## TASK PROMPT
Report each line below that carries the word "Open".

[Pixel coordinate grounding data]
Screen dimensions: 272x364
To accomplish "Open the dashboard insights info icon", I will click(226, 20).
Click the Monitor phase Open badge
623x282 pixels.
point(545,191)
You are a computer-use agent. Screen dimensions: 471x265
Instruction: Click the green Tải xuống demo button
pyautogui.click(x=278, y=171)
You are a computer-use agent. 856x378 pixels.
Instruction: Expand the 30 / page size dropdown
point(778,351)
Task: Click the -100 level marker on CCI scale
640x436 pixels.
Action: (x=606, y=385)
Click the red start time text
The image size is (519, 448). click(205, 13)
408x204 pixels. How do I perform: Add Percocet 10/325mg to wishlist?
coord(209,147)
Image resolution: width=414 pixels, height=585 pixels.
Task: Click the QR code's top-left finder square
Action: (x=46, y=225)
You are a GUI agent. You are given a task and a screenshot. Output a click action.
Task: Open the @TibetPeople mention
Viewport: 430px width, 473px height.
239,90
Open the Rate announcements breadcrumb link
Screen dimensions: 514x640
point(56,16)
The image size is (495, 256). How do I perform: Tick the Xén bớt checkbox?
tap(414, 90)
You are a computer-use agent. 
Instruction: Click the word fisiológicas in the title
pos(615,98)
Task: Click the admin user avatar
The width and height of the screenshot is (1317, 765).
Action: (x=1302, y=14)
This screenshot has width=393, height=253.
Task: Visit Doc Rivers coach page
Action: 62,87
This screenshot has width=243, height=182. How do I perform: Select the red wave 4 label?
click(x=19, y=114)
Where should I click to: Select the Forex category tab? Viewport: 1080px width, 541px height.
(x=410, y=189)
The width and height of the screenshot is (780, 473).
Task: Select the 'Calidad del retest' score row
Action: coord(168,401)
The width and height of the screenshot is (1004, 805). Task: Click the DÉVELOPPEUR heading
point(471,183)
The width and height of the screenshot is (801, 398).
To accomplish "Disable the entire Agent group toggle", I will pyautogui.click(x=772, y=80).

## RESULT FOR THIS TASK
To accomplish "Open the dashboard insights info icon", I will click(226, 20).
Click the Monitor phase Open badge
Task: Open the @TibetPeople mention
Open the Rate announcements breadcrumb link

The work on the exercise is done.